## WRITTEN TASK 1
Translate this sentence from the article on Israel's fighting with Hezbollah in Lebanon into Spanish: "The Beaufort was first captured by the Golani Brigade in 1982."
## WRITTEN TASK 2
Write the next few paragraphs of the article on Israel's fighting with Hezbollah in Lebanon, picking up after its final sentence.

## SOURCE PASSAGE
** START **

Exchanges of fire between Israeli forces and Hezbollah in southern Lebanon have continued this week, despite US-led efforts to broker a new ceasefire. In Israel, Prime Minister Benjamin Netanyahu faced criticism from both the opposition and elements within his own government after he apparently called off attacks on Hezbollah’s Dahiyeh stronghold in south Beirut. This followed a request from President Donald Trump. Israeli forces are continuing their advance into southern Lebanon.
In a move celebrated by government supporters but with ominous memories for many Israelis, the IDF’s 36th Division took the Beaufort Castle, built by the crusaders, earlier this week. The Golani Infantry Brigade raised its banner over the fort. Defence Minister Yisrael Katz said at a ceremony that ‘26 years after the withdrawal, our heroic soldiers have captured Beaufort once again, and will remain there as part of the security zone in Lebanon’. The Beaufort was first captured by the Golani Brigade in 1982.
The Beirut government isn’t strong enough to stop Hezbollah, still less to disarm it
Israel’s retaking of this strategic location represents the deepest continuous advance by the IDF into Lebanon since the unilateral withdrawal from the last ‘security zone’ in 2000. It also reflects the evident inability of Israel to develop a policy or strategy able to finally place relations with its smaller northern neighbour on a firm and stable footing.
It is possible, of course, to criticise Israel’s leaders for a lack of strategic vision. Certainly no one ever accused defence minister Israel Katz of an excess of imagination or creativity. Netanyahu’s pre-7 October career was also mainly characterised by a reluctance to effect major change. Still, the perennial re-appearance of Lebanon into Israeli considerations derives in the main not from Jerusalem’s failure to pursue this or that diplomatic or military path, but rather from the state of affairs within Lebanon itself, which provides no magic formulas and few attractive options.
Lebanese sovereignty is a fiction. The country is the site of the earliest and, until now, most successful effort by Iran and its Islamic Revolutionary Guards Corps to implant a system of their own in an Arabic-speaking country and to then grow that system’s power, both within and alongside the official state, until its strength eventually outstrips the capacities of the state itself. In Lebanon, this is a reality, no longer an ambition. For the sake of the historical record, it should be recalled that the collapse of Lebanese sovereignty occurred prior to the emergence of Hezbollah as a result of Muslim versus Christian civil war.
Hezbollah, as established by the Islamic republic of Iran in the early 1980s, today fields an armed force more powerful than the one available to the official government in Beirut. On two occasions over the last three years of the Middle East war, Tehran has chosen to activate this force against Israel from Lebanese soil, without even a cursory glance towards the desires of the non-Shia Lebanese population and their government. These occasions were 8 October 2023, when Hezbollah launched shells and missiles in support of the Hamas rampage from Gaza, and 2 March this year, when the organisation resumed fire in support of its patrons after the US and Israel recommenced hostilities with Iran on 28 February.
This unfortunate fact is denied or obscured by western governments, including that of the US. The western approach appears to be to treat the Lebanese government of Prime Minister Nawaf Salam and President Joseph Aoun as sovereign in the hope that this will, in some unclear way, eventually cause it to be so.

** END **

## DATASET EXCERPTS

** START **

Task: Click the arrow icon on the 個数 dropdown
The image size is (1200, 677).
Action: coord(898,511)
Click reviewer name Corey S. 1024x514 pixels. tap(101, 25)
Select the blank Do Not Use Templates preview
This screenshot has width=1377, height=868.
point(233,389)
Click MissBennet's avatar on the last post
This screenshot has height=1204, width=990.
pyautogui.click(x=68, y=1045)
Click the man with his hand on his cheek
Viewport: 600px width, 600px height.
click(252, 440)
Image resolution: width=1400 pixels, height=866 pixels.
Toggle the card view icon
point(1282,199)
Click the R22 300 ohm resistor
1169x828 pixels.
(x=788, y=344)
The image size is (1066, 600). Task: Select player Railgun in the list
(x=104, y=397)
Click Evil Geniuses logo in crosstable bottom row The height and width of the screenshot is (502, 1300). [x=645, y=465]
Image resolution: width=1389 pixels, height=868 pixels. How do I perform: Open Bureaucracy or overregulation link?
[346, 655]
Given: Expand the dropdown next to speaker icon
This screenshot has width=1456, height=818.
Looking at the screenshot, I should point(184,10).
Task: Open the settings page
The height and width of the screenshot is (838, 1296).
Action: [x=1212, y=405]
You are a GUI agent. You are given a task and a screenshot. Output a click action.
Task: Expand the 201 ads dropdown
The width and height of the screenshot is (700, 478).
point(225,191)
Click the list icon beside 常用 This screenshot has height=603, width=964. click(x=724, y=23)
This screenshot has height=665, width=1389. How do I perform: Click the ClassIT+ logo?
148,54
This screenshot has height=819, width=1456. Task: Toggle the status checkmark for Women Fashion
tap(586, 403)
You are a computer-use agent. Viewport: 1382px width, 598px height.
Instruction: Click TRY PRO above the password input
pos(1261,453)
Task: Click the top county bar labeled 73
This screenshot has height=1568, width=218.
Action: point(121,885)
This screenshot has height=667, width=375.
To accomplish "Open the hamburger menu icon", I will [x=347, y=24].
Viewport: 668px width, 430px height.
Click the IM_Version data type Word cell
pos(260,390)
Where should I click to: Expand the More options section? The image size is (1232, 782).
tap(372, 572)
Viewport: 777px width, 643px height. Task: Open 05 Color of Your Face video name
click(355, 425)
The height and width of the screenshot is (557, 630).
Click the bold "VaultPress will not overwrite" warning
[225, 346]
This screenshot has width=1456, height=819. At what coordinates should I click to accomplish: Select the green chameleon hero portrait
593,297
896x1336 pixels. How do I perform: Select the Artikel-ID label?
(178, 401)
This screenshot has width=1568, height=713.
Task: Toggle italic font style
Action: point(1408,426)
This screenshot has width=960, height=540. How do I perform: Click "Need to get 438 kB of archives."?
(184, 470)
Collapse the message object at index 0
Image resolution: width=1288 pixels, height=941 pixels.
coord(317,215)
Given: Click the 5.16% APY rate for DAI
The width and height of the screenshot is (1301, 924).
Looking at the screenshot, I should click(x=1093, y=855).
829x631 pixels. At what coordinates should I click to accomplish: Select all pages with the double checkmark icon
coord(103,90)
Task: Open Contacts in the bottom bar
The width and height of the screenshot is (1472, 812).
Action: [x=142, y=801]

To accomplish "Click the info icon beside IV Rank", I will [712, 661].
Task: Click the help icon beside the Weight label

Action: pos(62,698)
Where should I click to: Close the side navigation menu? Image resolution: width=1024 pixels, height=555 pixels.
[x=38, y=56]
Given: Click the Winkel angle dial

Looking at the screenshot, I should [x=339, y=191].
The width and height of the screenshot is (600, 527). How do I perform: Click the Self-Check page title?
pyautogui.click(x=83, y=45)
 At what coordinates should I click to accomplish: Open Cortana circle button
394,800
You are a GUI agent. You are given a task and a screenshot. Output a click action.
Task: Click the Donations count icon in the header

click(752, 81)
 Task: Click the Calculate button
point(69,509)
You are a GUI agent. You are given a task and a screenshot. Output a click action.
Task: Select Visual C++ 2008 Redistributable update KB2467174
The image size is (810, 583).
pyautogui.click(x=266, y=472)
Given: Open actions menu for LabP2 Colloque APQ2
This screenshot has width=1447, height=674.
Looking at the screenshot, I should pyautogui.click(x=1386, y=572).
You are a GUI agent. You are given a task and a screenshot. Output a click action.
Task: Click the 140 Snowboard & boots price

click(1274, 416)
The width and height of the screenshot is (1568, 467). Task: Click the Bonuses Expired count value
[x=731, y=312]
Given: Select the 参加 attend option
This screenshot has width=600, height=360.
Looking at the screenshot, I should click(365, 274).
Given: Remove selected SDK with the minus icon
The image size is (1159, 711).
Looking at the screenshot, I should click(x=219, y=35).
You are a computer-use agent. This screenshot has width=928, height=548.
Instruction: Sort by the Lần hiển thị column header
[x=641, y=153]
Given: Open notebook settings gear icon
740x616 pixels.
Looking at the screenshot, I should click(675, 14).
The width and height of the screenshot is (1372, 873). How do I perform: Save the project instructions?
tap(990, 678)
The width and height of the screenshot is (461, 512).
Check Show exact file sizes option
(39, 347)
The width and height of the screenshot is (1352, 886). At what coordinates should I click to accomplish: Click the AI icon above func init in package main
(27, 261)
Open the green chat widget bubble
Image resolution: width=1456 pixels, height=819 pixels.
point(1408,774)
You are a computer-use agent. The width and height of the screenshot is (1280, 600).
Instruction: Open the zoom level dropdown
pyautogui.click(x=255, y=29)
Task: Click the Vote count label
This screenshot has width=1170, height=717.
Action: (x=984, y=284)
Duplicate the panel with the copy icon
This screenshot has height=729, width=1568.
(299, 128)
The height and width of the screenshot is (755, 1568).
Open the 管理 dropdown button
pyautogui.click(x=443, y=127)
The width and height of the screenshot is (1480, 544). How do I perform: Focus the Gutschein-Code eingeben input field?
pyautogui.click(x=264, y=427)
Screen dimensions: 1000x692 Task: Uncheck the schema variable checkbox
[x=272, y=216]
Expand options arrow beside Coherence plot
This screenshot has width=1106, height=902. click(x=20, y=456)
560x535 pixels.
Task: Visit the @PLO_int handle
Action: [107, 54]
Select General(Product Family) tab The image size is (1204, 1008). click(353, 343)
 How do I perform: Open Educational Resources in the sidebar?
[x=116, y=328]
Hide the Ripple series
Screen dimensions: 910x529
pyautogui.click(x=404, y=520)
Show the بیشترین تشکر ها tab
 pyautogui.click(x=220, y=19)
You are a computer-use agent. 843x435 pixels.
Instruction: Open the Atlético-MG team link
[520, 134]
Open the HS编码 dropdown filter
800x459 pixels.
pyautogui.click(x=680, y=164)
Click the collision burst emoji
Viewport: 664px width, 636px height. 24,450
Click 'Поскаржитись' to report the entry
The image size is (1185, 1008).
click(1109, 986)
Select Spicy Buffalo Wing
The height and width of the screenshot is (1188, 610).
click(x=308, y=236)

** END **

## ANSWER 1
El Beaufort fue capturado por primera vez por la Brigada Golani en 1982.

## ANSWER 2
This is unlikely to work. The direct talks between Israel and the Lebanese government at ambassador level are there to placate this sensibility, but have little other function. The Beirut government isn’t strong enough to stop Hezbollah, still less to disarm it. From the Israeli point of view, since Hezbollah and its patrons decide on a regular basis to attack Israel, this leaves military force as pretty much the only option.
The exercise of this option has currently collided with the desire of the US administration to exit the war with Iran as quickly as possible, so as to open up the Strait of Hormuz and get gas prices down. This explains the reported shouting match between Netanyahu and Trump earlier this week. Iran is clearly aware of the gap between the Israeli and US positions and is doing everything it can to widen it. Tehran is insisting that any ceasefire includes Lebanon, seeking to drive a wedge between the US and Israel.
But for Israel the option of military force in Lebanon is problematic for deeper reasons than the immediate needs and preferences of powerful allies. This explains the public disquiet that accompanied the defence minister’s excitement at the return of Golani to the Beaufort.
There is no political or diplomatic solution to the problem of Hezbollah in Lebanon, at least without a major change in the political and military balance within the country. The problem is that for Israel, it’s also difficult to see what a comprehensive military solution would look like.
For as long as the Iranian regime exists, Hezbollah will have a patron ready and willing to arm and finance it. Hezbollah is also deeply rooted in the Lebanese Shia population. Israel is obviously not going to try and conquer the entirety of Lebanon. This means that the present policy, the rhetoric of the politicians notwithstanding, is designed not to comprehensively defeat Hezbollah. Rather, it is intended to create a buffer zone between the organisation and Israel’s northern communities while establishing deterrence against the organisation by hitting it hard.
The problem comes when the temptation to probe further serves to entangle the armed forces in a renewed major ground commitment on Lebanese soil, which then starts inevitably to lead to attrition. As of now, Israel has clearly not managed to find a solution to Hezbollah’s use of first person view drones. The result is that its forces in Lebanon are currently subject to daily attacks using these weapons, even as they take areas further from the border. A buffer zone extensive enough to shield the civilian population of the north, without giving Hezbollah and Iran a focus (and extensive targets) for a new insurgency is the problematic but only achievable goal. It is a difficult balance to maintain.